Na tarde da última sexta-feira, 4, o Ministério Público do Amapá (MP-AP), por meio do Grupo de Atuação Especial de Combate ao Crime Organizado (Gaeco) e do Núcleo de Investigação (NIMP), com apoio da Coordenadoria de Inteligência Prisional e do Grupo Tático Prisional (GTP) do Instituto de Administração Penitenciária do Estado do Amapá (Iapen), e, ainda, da Polícia Federal (PF), deflagrou a Operação Caixa de Pandora, realizada dentro do IAPEN.

“A Operação foi resultado do trabalho de investigação e inteligência dos órgãos envolvidos e teve absoluto sucesso, devido ao empenho e dedicação dos servidores comprometidos, que são a maioria do sistema prisional”, destaca a coordenadora do GAECO, promotora de Justiça Andrea Guedes.

Deflagrada sem cumprimento de mandados judiciais, a operação foi realizada na tarde e noite de sexta-feira, com fortes indícios de possível flagrante dos envolvidos e a possibilidade da apreensão de todo o material ilícito no interior da cozinha do Iapen, que é administrada por uma empresa privada e tinha como gerente uma nutricionista.

De fato, todo o material foi apreendido dentro de uma grande caixa de papelão, que entrou escondida junto com os demais materiais utilizados para fazer a alimentação servida aos internos e servidores.

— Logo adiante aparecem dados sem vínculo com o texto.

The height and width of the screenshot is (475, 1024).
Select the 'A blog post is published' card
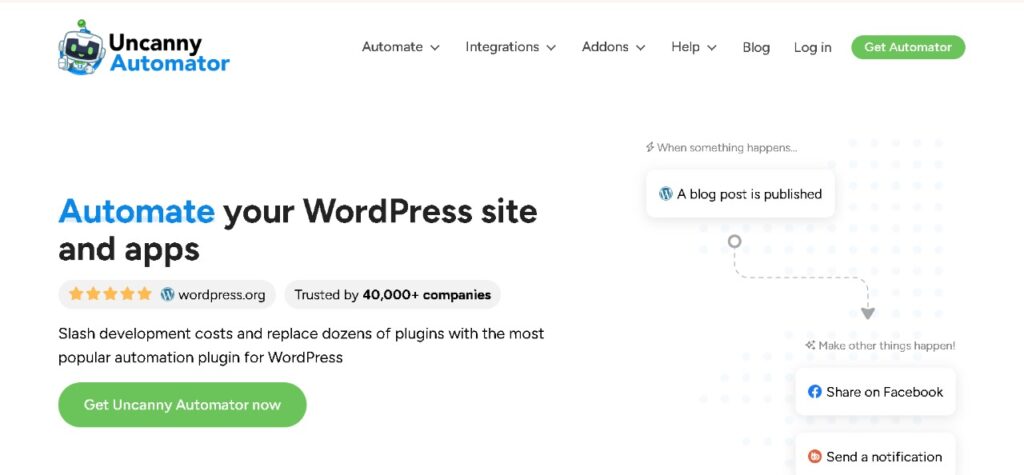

Na ocasião, foram presos em flagrante uma funcionária e um interno do Iapen, que receberia a droga e distribuiria para os destinatários.

Foram apreendidos entorpecentes, sendo, dois quilos de cocaína e nove quilos de maconha; além de 48 (quarenta e oito) aparelhos celulares, um revólver calibre 38, farta munição de calibre 38 e de 380, dentre outros materiais ilícitos, repasados clandestinamente para o uso dos internos do estabelecimento prisional. Ambos seguem presos e aguardam decisão da justiça na audiência de custódia.

“O material ilícito era encaminhado por integrantes de facções criminosas e, depois de comercializados a valores extremamente altos dento do Iapen, acabariam capitalizando ainda mais essas facções. Infelizmente, tinham o apoio de uma funcionária da empresa terceirizada, que tinha acesso “menos rigoroso” ao Instituto”, explicou a promotora.